Canada has several preferential trade agreements, particularly with Asian countries, that result in lower, or in some cases no duties vs. importing to the U.S. By importing your products into Canada, you could save thousands on import fees.

Yes, you may have to pay import fees to get your products into Canada, but you can reclaim any import duties paid for product you imported into Canada and then shipped to a U.S. customer. This is commonly referred to as a K32 and Section 321 Drawback.

That could mean thousands in lost profits added right to your bottom line overnight, and we can help.

How does K32 / Section 321 Duty Drawback work?

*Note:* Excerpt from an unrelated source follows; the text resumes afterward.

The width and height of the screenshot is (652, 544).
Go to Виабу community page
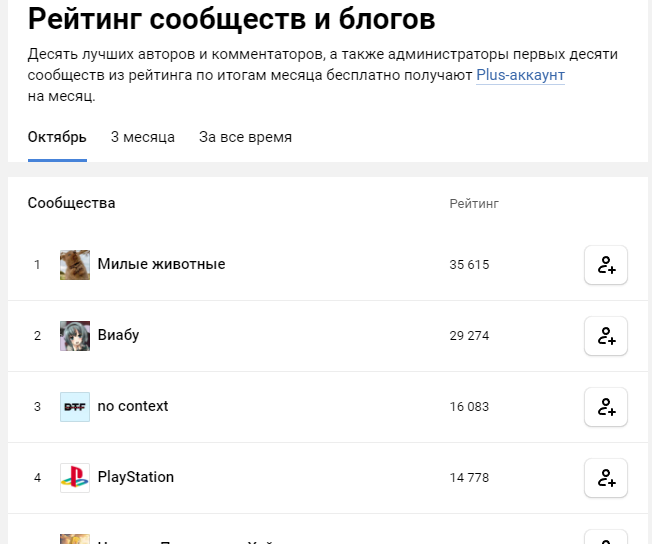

Example of a K32 / Duty Drawback refund

Let's say you're importing $500,000 of t-shirts from China.

Canada duty rate: 15.5% = $77,500 in duties

USA duty rate: 25% = $125,000 in duties

By importing your shirts into Canada instead of the US, you instantly save $47,500 in import tariffs.

But it doesn't end there. Let's assume you're leveraging Section 321 with 247 Fulfillment and are shipping all of your products to U.S. customers at no extra shipping cost and no loss in transit time.

Under K32 Drawback / Duty Drawback rules, you are now eligible for a refund on those $77,500 in duties you paid to import into Canada. So in all, by leveraging Section 321, K32 and 247 as a partner, you've added $125,000 to your bottom line. Amazing, right?